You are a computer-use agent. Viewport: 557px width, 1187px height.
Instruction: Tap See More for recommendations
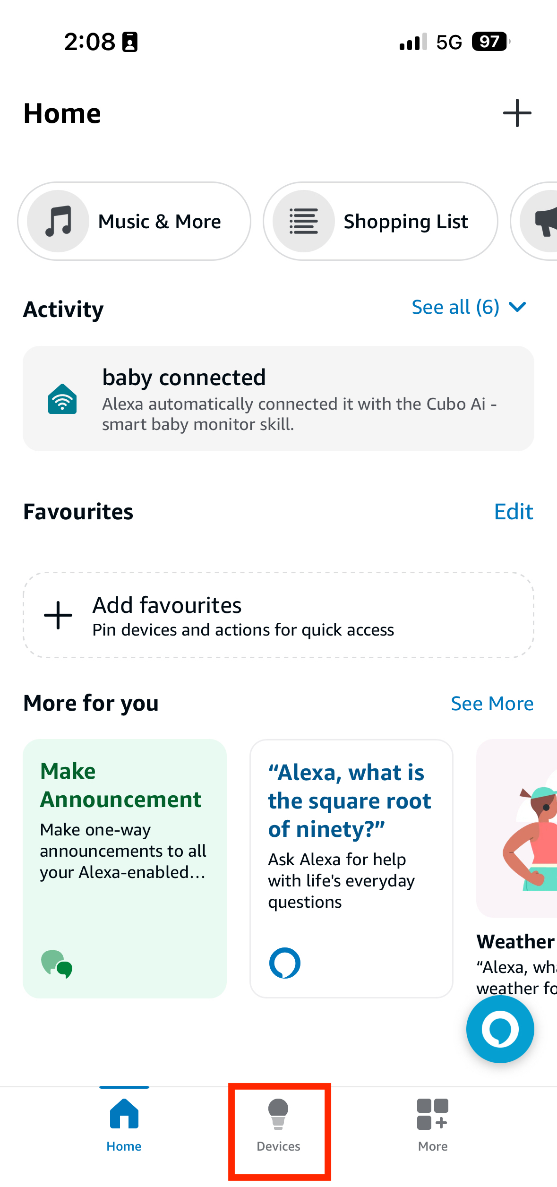(x=492, y=704)
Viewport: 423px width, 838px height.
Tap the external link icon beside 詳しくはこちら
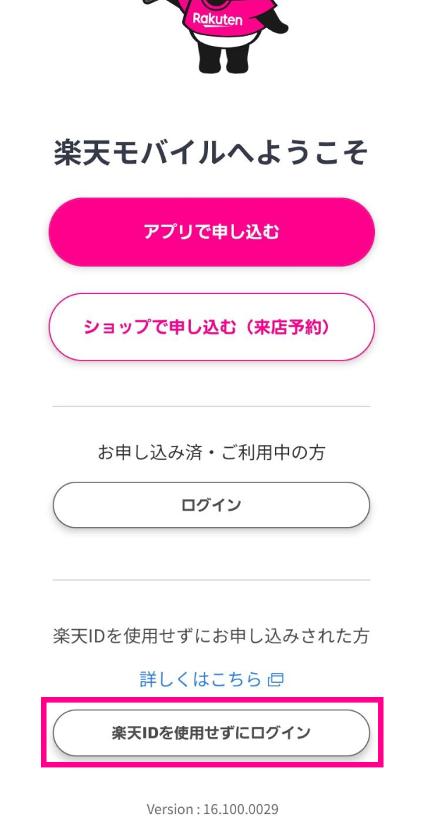coord(276,679)
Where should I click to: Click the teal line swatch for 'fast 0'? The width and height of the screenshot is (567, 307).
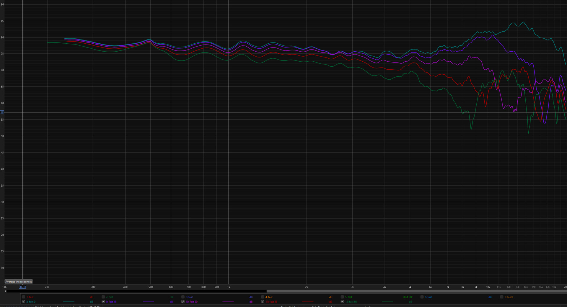coord(69,302)
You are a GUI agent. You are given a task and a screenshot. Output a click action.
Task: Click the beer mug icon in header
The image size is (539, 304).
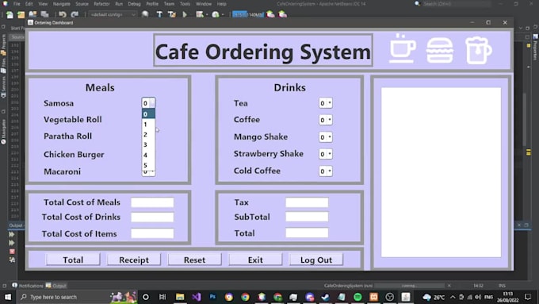point(478,50)
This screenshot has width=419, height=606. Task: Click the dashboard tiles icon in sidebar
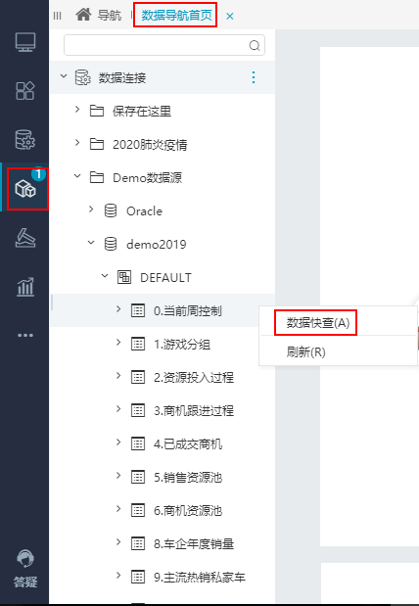coord(25,91)
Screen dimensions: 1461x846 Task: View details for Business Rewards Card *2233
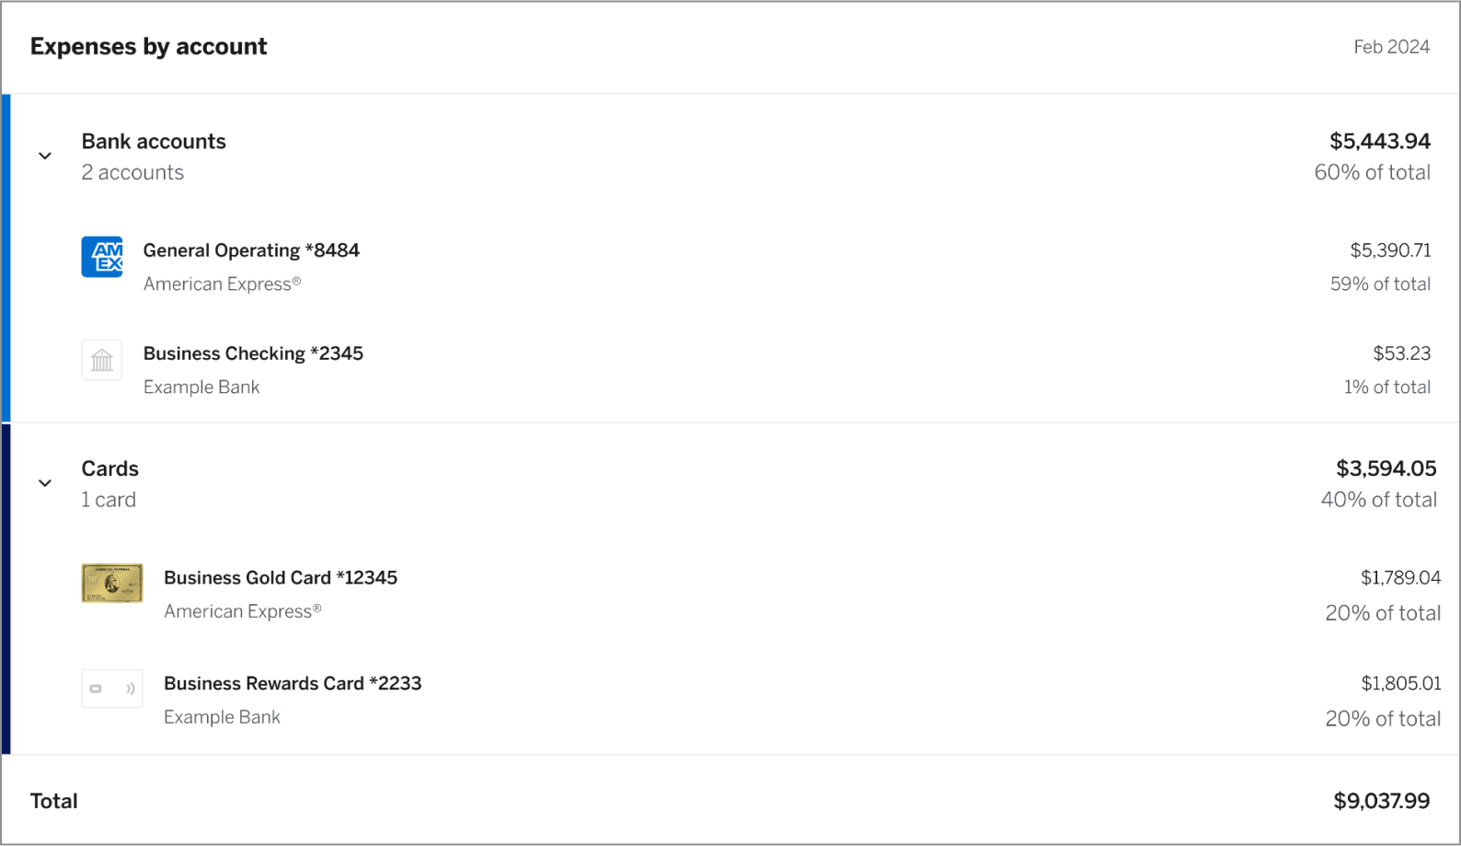[293, 683]
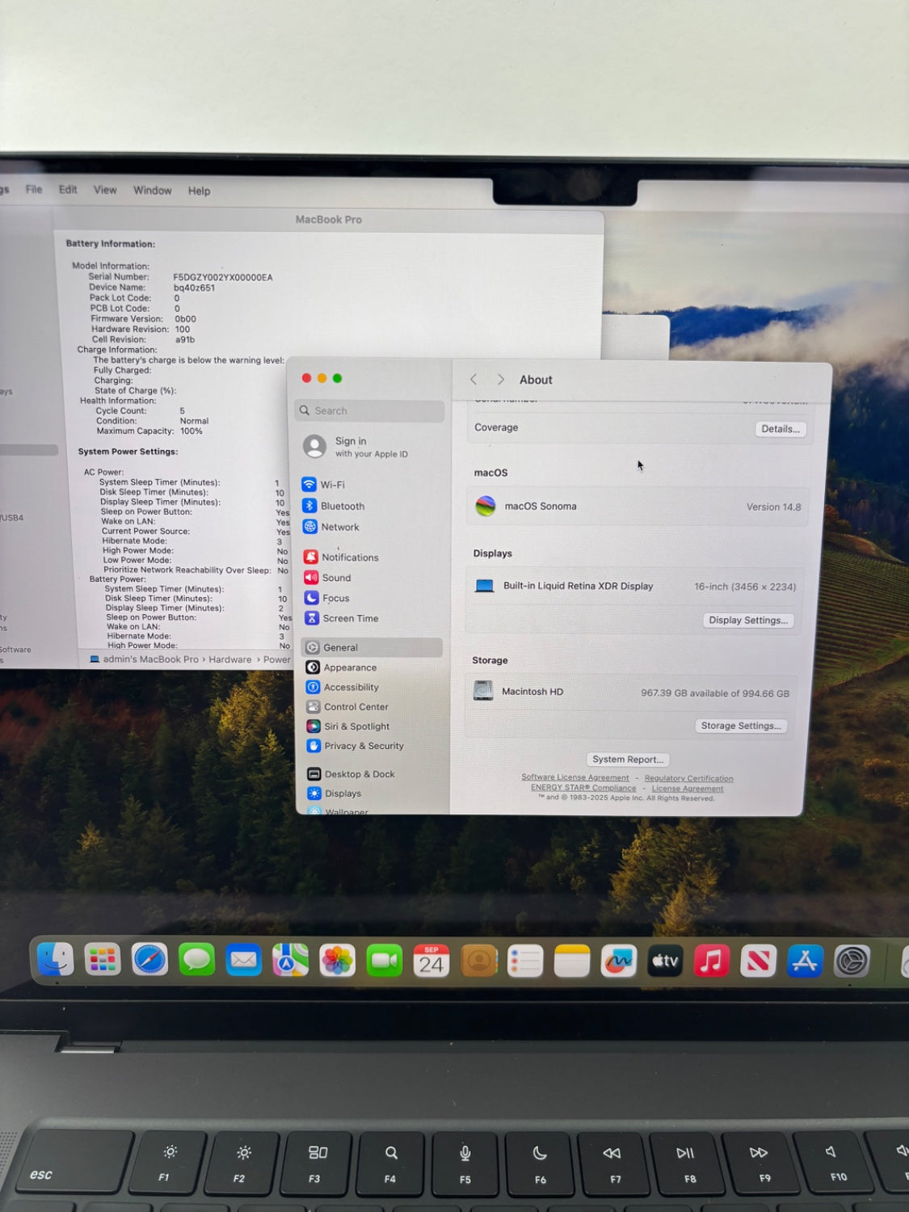909x1212 pixels.
Task: Launch Safari from the Dock
Action: click(149, 960)
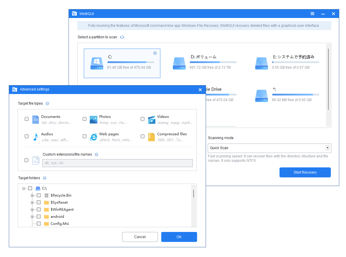Click the custom extensions input field

(117, 163)
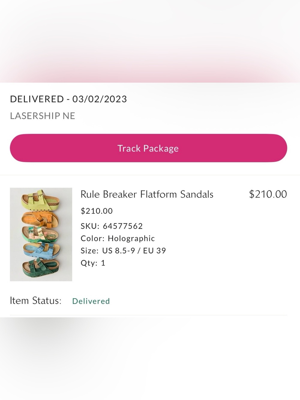Click the SKU number 64577562
This screenshot has height=400, width=300.
[123, 226]
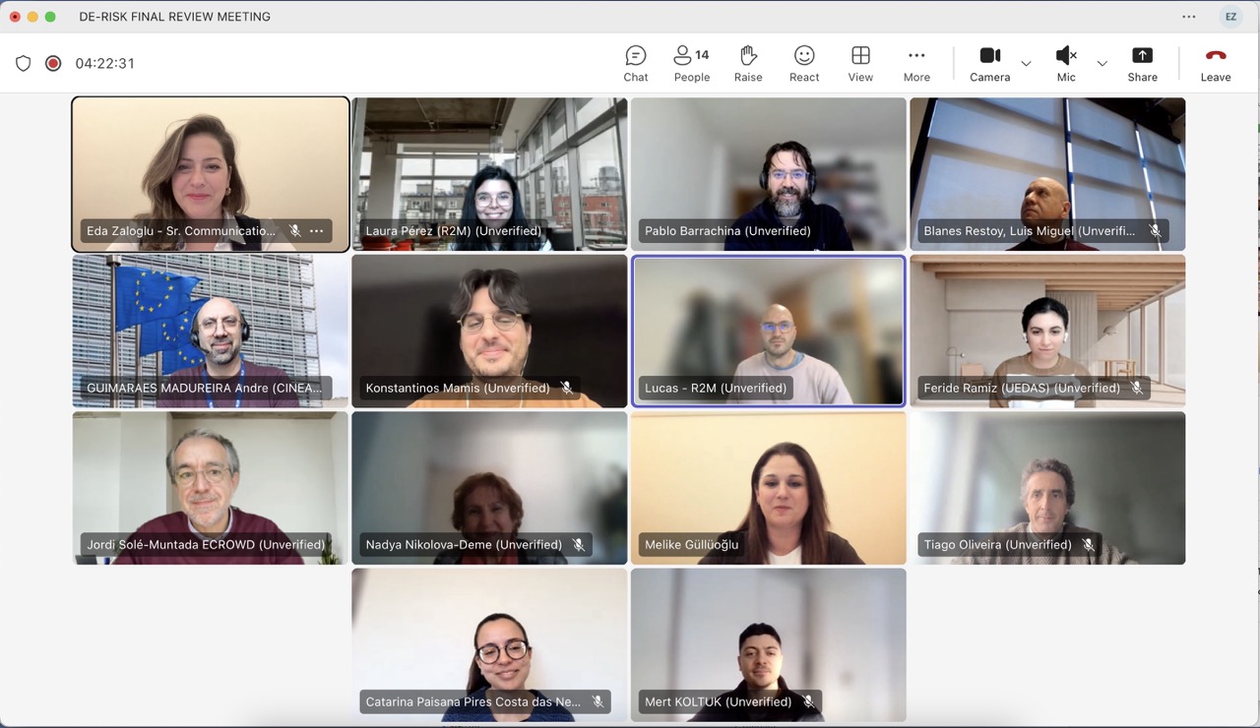Toggle the Camera on or off
Image resolution: width=1260 pixels, height=728 pixels.
click(x=989, y=64)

———

Work order:
Restate each record from above word for word, excluding any picture it holds.

Response to the task:
You are a computer-use agent. Viewport: 557px width, 1187px height.
Instruction: Tap See More for recommendations
(x=492, y=704)
Viewport: 423px width, 838px height.
Tap the external link icon beside 詳しくはこちら
coord(276,679)
Where should I click to: Click the teal line swatch for 'fast 0'? The width and height of the screenshot is (567, 307).
coord(69,302)
You are a GUI agent. You are given a task and a screenshot. Output a click action.
Task: Click the beer mug icon in header
The image size is (539, 304).
point(478,50)
This screenshot has width=419, height=606. Task: Click the dashboard tiles icon in sidebar
coord(25,91)
Screen dimensions: 1461x846 Task: View details for Business Rewards Card *2233
[293, 683]
909x1212 pixels.
Task: Launch Safari from the Dock
Action: click(149, 960)
Click the custom extensions input field

(117, 163)
Click the SKU number 64577562
This screenshot has height=400, width=300.
[123, 226]
Toggle the Camera on or off
Image resolution: width=1260 pixels, height=728 pixels.
click(x=989, y=64)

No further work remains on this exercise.